Google and Apple, once the best of friends, now find themselves competing with each other on several fronts. When the iPhone was first released, Google and Apple’s partnership was at its height. But with Google’s release of the Andriod phones and its own operating system and Apple’s interest in the search market, the relationship has soured. Details of the feud can be found in this NYTimes article. Kinda’ reminds me of when Microsoft and IBM fought over OS/2 and Windows.
Now it appears that both Apple and Google are readying themselves to battle over your TV screen. Apple is already in the market with “AppleTV”. Calling it a “hobby”, it has always been a small part of Apple’s business. According to AppleInsider, they are now looking to release an actual HDTV with AppleTV incorporated into it. In another words, they are interested in doing for TV what they did for the smart phone.

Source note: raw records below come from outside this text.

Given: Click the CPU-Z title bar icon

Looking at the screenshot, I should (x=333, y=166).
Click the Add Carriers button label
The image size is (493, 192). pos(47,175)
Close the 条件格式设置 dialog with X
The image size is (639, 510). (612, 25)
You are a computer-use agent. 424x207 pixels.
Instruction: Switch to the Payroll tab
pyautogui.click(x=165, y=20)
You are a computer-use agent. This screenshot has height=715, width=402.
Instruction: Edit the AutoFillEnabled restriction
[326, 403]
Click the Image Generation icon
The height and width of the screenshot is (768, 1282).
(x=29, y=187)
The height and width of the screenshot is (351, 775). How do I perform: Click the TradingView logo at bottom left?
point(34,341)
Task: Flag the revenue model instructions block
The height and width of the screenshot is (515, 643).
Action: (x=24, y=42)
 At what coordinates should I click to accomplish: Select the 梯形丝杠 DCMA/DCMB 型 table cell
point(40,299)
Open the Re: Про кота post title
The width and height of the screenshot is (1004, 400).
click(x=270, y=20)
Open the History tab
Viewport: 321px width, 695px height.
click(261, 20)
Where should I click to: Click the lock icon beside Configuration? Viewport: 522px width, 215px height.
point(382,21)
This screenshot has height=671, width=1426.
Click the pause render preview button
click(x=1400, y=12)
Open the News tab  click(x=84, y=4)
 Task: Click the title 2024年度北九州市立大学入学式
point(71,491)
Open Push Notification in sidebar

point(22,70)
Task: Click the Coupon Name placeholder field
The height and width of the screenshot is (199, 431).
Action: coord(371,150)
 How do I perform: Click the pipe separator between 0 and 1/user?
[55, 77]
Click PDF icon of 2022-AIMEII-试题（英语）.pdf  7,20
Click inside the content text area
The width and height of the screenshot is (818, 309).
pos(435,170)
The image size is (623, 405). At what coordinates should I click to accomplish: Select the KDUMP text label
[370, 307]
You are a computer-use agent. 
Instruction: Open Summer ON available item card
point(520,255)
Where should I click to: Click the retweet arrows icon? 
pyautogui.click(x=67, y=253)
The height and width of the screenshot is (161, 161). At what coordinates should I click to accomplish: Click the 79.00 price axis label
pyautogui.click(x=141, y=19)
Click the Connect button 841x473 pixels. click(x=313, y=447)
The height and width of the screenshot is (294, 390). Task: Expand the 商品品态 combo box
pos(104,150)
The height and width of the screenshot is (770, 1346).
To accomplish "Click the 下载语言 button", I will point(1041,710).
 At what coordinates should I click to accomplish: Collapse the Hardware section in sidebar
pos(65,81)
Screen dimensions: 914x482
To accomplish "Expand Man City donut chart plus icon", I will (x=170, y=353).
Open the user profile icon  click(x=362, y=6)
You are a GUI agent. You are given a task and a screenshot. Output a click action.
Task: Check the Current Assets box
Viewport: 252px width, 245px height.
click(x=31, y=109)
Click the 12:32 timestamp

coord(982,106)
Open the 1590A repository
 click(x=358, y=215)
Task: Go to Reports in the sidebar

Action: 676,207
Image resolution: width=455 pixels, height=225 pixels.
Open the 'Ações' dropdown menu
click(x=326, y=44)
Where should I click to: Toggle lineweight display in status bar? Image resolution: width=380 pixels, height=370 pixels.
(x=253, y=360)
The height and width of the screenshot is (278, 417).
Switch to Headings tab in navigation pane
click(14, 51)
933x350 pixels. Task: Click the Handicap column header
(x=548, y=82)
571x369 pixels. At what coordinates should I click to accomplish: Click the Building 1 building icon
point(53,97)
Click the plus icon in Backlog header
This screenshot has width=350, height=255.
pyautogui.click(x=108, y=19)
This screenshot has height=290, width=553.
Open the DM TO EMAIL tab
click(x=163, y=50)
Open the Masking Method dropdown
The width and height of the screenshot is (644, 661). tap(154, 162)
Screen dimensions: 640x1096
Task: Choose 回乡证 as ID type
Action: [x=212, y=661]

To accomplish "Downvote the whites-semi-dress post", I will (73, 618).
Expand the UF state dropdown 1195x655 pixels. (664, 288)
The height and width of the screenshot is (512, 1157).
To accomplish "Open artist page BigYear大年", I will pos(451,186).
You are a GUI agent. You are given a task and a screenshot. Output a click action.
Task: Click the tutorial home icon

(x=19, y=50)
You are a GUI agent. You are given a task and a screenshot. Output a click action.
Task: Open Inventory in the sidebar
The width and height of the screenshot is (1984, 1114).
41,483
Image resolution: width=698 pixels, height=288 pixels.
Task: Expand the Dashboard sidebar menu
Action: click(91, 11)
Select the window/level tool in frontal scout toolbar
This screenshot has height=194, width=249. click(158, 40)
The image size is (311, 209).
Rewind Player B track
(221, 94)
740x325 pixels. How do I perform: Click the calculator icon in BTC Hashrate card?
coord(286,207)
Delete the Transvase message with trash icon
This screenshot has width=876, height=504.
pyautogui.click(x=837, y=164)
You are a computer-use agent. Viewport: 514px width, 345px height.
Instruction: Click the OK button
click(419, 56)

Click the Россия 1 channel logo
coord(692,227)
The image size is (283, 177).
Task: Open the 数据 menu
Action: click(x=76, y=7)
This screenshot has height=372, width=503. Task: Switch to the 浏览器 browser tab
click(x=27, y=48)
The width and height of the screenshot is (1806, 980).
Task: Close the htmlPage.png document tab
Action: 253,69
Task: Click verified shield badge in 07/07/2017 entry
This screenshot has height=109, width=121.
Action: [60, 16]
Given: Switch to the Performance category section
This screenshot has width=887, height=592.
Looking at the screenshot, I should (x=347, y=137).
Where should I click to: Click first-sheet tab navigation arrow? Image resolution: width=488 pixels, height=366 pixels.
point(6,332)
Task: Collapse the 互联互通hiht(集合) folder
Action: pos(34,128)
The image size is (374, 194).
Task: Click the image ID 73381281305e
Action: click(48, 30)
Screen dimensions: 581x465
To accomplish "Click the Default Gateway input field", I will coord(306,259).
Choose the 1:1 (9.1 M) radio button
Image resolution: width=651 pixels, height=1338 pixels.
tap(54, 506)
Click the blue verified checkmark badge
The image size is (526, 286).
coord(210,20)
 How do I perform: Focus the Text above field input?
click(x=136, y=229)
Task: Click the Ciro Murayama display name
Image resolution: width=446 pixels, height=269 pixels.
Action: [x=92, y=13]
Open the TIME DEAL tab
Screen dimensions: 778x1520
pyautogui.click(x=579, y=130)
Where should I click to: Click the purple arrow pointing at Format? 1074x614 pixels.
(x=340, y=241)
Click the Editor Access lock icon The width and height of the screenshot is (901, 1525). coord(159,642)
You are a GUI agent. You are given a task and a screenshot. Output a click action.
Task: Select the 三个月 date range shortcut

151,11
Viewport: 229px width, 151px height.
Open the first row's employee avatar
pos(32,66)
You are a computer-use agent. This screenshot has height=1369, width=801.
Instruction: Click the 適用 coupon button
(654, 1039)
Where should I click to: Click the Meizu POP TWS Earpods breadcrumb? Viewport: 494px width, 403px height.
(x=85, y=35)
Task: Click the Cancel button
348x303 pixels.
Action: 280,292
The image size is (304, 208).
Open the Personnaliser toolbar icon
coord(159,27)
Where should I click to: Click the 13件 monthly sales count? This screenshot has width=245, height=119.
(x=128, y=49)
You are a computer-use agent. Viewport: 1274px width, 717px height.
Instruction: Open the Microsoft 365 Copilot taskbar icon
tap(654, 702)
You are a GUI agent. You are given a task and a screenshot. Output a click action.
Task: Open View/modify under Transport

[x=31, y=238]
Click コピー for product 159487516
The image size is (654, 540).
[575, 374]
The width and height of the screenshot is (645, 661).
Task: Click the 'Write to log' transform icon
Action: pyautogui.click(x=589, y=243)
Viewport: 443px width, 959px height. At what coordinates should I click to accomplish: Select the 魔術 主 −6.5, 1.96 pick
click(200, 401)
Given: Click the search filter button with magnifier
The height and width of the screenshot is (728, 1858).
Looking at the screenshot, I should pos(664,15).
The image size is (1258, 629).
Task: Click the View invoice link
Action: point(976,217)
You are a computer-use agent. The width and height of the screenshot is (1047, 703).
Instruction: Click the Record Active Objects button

Google is not resting on its laurels either. According to the NYTimes, they are readying their own set top box along with partners Sony and Logitech (makers of our favorite remote the Harmony). Google’s approach is similar to the one they have taken with their Andriod phone, they are looking to create an open platform. It will probably be an ecosystem where any content provider such as Amazon, NetFlix, Blockbuster or Walmart can play (yes, Walmart is looking to offer movies on-line). The nice thing is that everyone gets a piece of the action while Google still collects lots of data on you.
Apple’s approach is quite different. While they would offer another version of their App store that’s easy to write for, it’s another envionment they want to strictly control. They have to approve your apps. They get to sell all of the TV shows, movies and music. While its a closed system, it will probably be easy to use and elegant. Instead of paying the cable company, you may just buy a TV subscription through iTunes.
At the end of the day, this is all about the battle for eyeballs. There are only so many places you can look at every day and both companies are looking to have a big piece of the action.
We are probably more than a year from seeing an offering from either company. Who do you think will control the TV? Total domination by either one would not be good for the consumer.